[Stored data]

►

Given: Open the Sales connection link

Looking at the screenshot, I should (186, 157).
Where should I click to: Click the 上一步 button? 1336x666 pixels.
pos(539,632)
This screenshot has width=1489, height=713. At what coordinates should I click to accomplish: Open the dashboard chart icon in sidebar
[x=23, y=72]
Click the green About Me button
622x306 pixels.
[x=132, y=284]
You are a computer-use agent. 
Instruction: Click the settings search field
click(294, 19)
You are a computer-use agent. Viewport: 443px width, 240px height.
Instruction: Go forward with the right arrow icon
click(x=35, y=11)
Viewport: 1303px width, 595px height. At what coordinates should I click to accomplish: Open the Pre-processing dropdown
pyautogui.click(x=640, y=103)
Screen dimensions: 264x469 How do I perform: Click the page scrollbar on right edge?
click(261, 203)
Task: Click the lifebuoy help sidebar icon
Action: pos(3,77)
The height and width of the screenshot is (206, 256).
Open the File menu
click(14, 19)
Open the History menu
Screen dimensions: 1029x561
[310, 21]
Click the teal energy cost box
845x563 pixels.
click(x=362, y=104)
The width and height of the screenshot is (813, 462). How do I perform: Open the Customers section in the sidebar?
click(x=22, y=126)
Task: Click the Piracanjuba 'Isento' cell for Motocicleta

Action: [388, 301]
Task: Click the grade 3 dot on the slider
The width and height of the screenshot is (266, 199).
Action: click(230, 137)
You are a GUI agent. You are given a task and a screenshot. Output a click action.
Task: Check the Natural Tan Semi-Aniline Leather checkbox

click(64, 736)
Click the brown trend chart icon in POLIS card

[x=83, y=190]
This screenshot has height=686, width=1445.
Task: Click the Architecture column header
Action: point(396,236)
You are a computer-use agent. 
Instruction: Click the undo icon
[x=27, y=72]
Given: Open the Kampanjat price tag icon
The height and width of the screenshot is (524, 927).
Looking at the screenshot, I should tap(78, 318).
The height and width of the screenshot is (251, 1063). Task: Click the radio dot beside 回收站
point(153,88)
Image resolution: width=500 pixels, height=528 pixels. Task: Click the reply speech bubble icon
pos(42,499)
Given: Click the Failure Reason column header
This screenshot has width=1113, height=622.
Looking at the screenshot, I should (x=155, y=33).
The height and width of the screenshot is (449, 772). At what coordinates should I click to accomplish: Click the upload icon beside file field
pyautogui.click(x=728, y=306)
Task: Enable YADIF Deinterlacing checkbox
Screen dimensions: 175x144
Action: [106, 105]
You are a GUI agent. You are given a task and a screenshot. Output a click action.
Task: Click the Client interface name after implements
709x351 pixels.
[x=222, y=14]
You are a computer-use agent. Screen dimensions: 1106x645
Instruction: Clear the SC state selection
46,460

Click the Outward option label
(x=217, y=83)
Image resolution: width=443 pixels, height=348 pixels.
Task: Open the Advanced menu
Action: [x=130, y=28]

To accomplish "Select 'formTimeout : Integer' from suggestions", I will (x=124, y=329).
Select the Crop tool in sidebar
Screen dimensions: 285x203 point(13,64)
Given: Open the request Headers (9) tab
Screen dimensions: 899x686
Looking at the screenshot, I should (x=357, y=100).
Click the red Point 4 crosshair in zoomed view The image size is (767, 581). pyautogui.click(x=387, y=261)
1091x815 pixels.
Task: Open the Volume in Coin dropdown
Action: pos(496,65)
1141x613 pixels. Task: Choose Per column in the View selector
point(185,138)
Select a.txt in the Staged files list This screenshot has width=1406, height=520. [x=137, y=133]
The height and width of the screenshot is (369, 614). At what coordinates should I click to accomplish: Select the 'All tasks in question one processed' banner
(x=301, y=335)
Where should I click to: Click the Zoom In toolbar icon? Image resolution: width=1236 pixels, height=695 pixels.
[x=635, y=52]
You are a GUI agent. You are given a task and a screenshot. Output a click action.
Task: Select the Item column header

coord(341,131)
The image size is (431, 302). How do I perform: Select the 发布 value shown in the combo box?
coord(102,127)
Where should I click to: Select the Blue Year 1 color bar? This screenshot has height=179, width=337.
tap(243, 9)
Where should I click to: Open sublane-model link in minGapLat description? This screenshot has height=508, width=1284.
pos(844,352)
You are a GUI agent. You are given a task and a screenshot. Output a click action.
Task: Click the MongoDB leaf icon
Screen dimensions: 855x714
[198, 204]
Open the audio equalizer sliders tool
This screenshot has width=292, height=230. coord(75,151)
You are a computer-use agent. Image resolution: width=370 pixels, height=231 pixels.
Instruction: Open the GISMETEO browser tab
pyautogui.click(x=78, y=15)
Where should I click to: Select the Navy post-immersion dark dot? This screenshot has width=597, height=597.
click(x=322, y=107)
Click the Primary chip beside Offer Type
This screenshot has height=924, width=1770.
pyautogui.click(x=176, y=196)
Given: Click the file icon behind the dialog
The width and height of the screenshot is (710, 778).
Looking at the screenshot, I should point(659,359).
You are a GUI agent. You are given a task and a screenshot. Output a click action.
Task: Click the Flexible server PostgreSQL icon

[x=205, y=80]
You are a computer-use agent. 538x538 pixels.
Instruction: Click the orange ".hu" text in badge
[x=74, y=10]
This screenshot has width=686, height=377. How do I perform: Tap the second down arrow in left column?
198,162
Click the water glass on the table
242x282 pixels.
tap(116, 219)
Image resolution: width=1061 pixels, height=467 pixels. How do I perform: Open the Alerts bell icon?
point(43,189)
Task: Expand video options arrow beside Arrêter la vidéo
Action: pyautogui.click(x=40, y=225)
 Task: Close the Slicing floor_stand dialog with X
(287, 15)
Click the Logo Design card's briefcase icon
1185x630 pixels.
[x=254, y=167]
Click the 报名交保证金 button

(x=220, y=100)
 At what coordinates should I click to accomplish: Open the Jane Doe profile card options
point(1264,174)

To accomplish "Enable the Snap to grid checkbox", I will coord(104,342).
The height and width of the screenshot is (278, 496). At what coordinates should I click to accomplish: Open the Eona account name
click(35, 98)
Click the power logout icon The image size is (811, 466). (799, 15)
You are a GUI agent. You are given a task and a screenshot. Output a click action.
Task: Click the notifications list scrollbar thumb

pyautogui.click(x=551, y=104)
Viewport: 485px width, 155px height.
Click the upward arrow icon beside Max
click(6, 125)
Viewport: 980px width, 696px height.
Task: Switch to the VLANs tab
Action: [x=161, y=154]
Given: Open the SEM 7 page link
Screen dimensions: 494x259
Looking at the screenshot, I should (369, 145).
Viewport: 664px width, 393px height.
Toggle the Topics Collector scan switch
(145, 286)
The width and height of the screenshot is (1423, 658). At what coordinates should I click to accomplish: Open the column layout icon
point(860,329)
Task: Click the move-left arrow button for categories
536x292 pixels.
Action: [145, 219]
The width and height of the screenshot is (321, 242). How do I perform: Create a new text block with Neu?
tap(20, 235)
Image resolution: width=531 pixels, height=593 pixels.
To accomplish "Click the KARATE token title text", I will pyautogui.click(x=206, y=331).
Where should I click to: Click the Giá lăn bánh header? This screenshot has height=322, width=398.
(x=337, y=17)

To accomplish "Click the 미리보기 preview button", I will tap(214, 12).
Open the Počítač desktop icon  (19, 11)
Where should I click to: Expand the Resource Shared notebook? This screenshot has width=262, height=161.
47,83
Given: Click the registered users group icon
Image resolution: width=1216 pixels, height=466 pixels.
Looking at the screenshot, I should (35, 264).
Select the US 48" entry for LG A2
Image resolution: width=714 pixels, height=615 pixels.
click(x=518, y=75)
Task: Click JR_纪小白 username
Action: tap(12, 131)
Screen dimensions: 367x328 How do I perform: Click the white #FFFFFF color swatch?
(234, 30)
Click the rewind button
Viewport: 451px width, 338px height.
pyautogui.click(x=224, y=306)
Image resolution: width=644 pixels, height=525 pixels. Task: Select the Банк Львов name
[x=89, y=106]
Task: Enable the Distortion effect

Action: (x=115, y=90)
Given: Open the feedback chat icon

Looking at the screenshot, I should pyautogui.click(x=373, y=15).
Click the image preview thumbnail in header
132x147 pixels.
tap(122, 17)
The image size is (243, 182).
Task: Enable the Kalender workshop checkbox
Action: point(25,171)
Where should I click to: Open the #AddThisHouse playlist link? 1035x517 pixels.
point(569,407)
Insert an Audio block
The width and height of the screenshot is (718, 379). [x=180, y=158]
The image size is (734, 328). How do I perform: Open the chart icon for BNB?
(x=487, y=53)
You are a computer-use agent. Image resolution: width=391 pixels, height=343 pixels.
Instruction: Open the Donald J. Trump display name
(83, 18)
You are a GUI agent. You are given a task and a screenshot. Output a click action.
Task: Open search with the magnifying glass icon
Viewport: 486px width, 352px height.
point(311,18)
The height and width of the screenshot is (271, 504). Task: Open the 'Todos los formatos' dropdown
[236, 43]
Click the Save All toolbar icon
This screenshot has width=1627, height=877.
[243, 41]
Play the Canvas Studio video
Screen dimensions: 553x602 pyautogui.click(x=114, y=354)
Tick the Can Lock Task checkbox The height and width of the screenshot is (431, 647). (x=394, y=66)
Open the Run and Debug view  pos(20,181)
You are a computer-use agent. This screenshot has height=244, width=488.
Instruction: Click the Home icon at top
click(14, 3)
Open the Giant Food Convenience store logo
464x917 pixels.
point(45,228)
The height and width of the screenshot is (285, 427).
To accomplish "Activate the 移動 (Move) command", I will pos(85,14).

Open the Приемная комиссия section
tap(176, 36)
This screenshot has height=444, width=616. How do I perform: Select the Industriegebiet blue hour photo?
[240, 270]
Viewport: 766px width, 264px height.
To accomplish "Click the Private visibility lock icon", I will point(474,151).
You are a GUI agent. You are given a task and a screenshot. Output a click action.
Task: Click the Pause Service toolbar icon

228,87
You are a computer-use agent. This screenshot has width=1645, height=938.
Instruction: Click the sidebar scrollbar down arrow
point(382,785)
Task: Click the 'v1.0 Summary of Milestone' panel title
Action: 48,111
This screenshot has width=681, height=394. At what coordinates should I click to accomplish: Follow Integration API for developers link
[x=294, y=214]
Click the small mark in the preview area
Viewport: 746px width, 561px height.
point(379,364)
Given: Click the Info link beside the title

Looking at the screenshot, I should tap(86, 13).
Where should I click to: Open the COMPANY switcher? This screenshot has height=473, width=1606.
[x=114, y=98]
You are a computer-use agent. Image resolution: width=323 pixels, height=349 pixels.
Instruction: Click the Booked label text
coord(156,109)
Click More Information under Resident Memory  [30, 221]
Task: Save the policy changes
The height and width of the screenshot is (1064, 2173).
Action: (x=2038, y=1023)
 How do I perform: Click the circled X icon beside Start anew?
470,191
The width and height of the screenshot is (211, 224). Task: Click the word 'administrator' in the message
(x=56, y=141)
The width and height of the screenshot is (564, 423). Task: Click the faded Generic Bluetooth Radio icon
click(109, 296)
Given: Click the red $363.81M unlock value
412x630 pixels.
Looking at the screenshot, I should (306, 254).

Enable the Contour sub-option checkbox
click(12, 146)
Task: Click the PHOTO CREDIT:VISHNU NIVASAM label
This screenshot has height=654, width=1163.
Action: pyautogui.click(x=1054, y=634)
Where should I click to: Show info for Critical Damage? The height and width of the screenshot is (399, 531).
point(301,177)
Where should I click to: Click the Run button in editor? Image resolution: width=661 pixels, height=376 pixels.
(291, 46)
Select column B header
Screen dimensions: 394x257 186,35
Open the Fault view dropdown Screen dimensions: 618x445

◄

The task:
Among the records above, find each line containing the string "computer" and copy it.

Task result:
You are a computer-use agent. 
You are a computer-use agent. Viewport: 443px width, 240px height.
You are a computer-use agent. 
You are a computer-use agent. Screen dimensions: 1106x645
You are a computer-use agent. Image resolution: width=370 pixels, height=231 pixels.
You are a computer-use agent. 538x538 pixels.
You are a computer-use agent. Image resolution: width=391 pixels, height=343 pixels.
You are a computer-use agent. This screenshot has height=244, width=488.
You are a computer-use agent. This screenshot has width=1645, height=938.
You are a computer-use agent. Image resolution: width=323 pixels, height=349 pixels.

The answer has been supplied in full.